_Provided information_
• • • •

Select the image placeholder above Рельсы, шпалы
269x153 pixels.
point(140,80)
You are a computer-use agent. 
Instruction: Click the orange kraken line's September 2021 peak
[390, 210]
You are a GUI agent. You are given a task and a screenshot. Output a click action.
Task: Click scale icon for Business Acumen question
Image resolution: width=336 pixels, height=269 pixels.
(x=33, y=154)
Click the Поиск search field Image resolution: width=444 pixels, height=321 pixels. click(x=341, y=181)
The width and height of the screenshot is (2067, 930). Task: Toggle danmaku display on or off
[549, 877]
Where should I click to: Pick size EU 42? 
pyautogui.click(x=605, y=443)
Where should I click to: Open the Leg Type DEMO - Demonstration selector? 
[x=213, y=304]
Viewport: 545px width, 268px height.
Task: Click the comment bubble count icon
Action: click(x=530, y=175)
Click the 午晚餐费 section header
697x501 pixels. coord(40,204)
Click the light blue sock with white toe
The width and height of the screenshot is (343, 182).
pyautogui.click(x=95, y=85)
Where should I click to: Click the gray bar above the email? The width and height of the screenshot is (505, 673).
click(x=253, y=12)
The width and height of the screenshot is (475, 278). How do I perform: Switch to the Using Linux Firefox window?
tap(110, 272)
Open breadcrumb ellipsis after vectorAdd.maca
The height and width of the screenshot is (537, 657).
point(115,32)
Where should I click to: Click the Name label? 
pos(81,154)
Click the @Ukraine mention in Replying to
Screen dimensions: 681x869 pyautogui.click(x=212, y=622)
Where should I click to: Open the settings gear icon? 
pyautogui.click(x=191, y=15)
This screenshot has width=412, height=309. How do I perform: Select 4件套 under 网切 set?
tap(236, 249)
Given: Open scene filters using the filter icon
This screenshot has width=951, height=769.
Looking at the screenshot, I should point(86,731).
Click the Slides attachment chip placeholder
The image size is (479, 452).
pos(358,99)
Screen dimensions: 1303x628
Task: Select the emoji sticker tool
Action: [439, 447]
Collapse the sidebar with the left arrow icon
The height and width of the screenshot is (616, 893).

• • • •

_Activity_
Please restate, exactly as written, the line that holds "This screenshot has width=951, height=769." and all remaining lines of the data above, and only those.

_Final answer_
This screenshot has width=951, height=769.
Looking at the screenshot, I should point(86,731).
Click the Slides attachment chip placeholder
The image size is (479, 452).
pos(358,99)
Screen dimensions: 1303x628
Task: Select the emoji sticker tool
Action: [439, 447]
Collapse the sidebar with the left arrow icon
The height and width of the screenshot is (616, 893).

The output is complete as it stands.